Article of the week: A quackin' fundraiser

22 August 2020

FEATURE | Quacky races 

Maxine Whitmore gives Melita Day-Lewis the inside story of a duck race created to raise funds for the Army

AS pandemic restrictions on sport begin to ease, a quackin’ new event has been launched in New Malden, Surrey: the Ducksbury Races.

Thirty-two small and sixteen large rubber bath ducks are competing in two races at Mallard Park to be crowned Ducksbury’s first winners on either wheels or water. Race organiser Maxine Whitmore said that the ducks were not racing for any special prizes or medals but to raise money for The Salvation Army.

The whole family has been involved in the fundraising fun. Sons Adam and James have helped with race production and filming and Maxine’s husband, Brian, has been busy building the racetrack and operating behind-the-scenes IT.

The ducks race down bespoke lanes created out of guttering. When the smaller, and lighter, ducks struggled to gain sufficient momentum on water, Adam found a solution by providing custom-made Lego cars for each competitor. This led to the creation of the first race, Wacky Wheels.

Wacky Wheels took place two weekends ago in front of Lego and duck-race enthusiasts. Four ducks in peak condition faced each other in eight different heats, with only one winner qualifying for the quarterfinals. The contenders came from a range of work backgrounds, including some more unusual occupations, such as a pirate, jester, fairy, cowgirl, punk rocker, magician and lifeguard.

The heats were categorised into emergency services, entertainers, workers, ‘dressing-up ducks’, ‘odds and ends’, footballers, spotty duck family and ‘space time’, in which, Tim Beak (the first British drake in space), DT (an alien duck), Helen Duckman (the first female duck in space) and baby Rocket Man faced each other. Lifeguard Quacksafe won the grand final, beating fireman Barney by a beak.

The second race takes place on Saturday 29 August and features bigger ducks swimming down water-filled lanes. Each entrant is named after children Maxine works with.

‘I’m a speech and language therapist.
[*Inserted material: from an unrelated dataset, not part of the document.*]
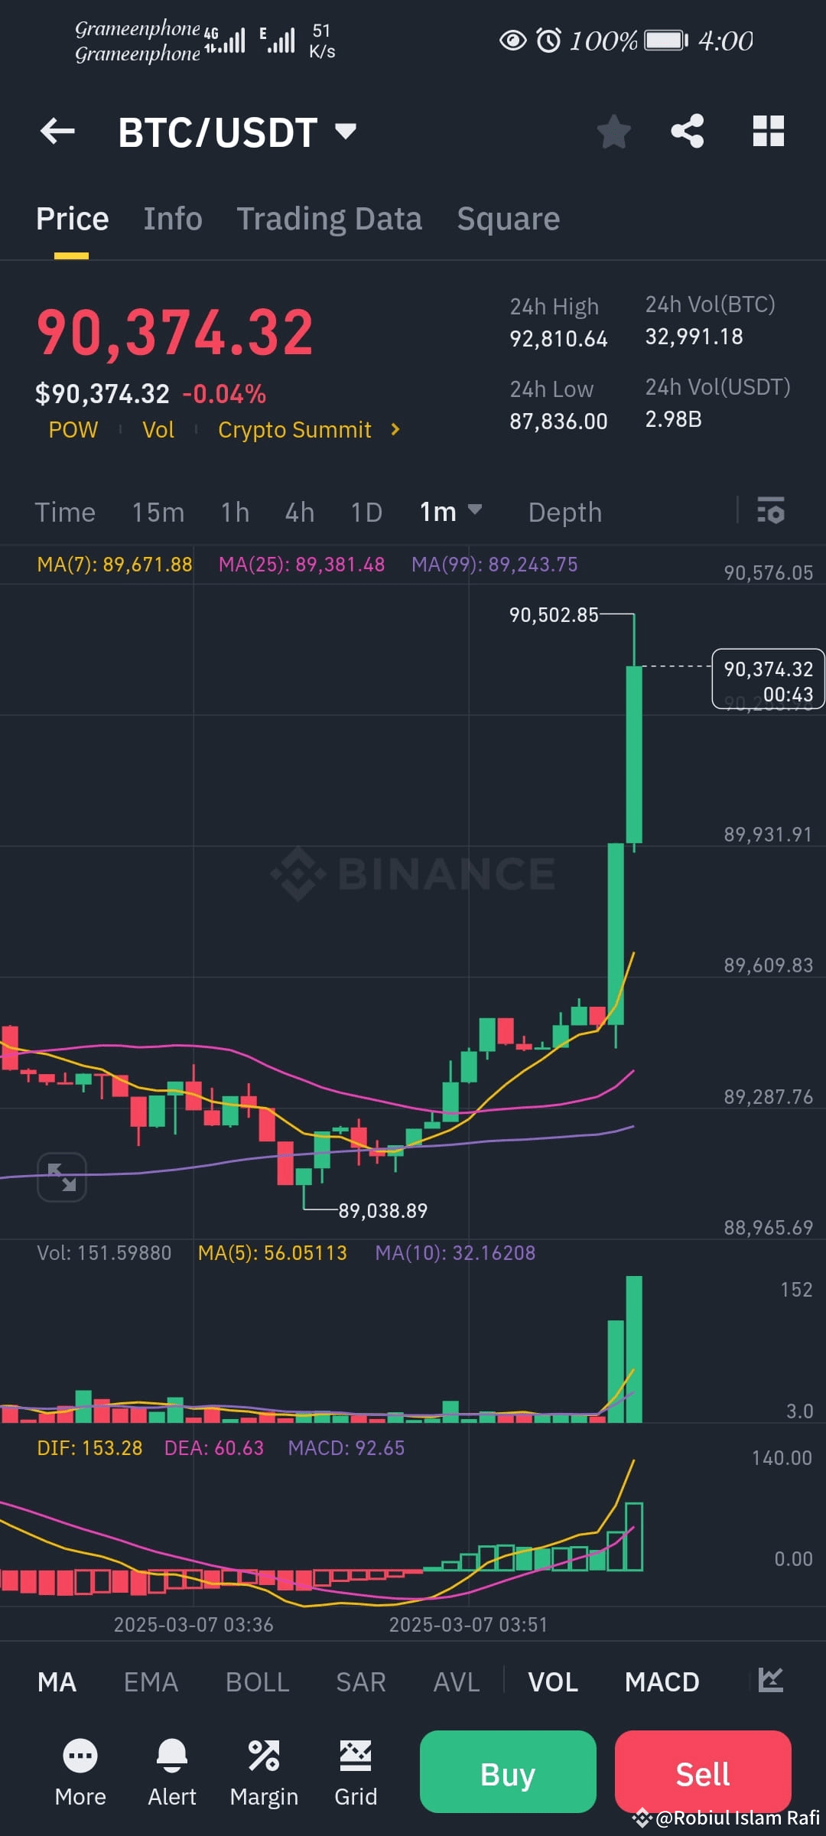Open the layout grid icon top right
The height and width of the screenshot is (1836, 826).
point(768,131)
I work with children with Developmental Language Disorder in a specialist unit and I wanted to involve them,’ she explains. 

The starting line-up for the water heats is also an eclectic mix of characters, including a bridal party, a judge, an aviator, a spa duck, a jungle duck, and two literary characters: Sherlock Holmes and The Mad Hatter.

Maxine gathered her competitors before lockdown for a school project about occupations, but pandemic-related restrictions closed the school and put the project on hold.

‘During lockdown we were very impressed by Captain Tom Moore with his magnificent fundraising and we thought we would do something similar… I was left with this large number of ducks and I thought I could use them in a different way – to raise money for charity,’ she relates.

So far, the Whitmores have raised almost £1,500, with donations coming from across the world. The family decided to donate the funds raised to The Salvation Army after receiving a newsletter about the Army’s work helping those affected by the coronavirus pandemic.

‘As a family we’ve always been long-term supporters of The Salvation Army because they stand for belief in action… they’re Christians with their sleeves rolled up who get stuck in where the need is,’ enthuses Maxine.

Another source of inspiration was the song ‘A Little Bit Of Love’, written by Graham Kendrick.

‘The song’s message that any little acts of kindness, when added together, can make an ocean of difference… really resonated with me,’ says Maxine.

As well as setting up the duck races, she formed Maxine’s Makaton Choir with 11 other speech and language therapists from the Croydon area, who helped her create a YouTube video where the words of the song are signed using the Makaton language programme, which enables people to communicate through signs, symbols and speech.

‘I wanted to get the message across to as many people as possible,’ explains Maxine.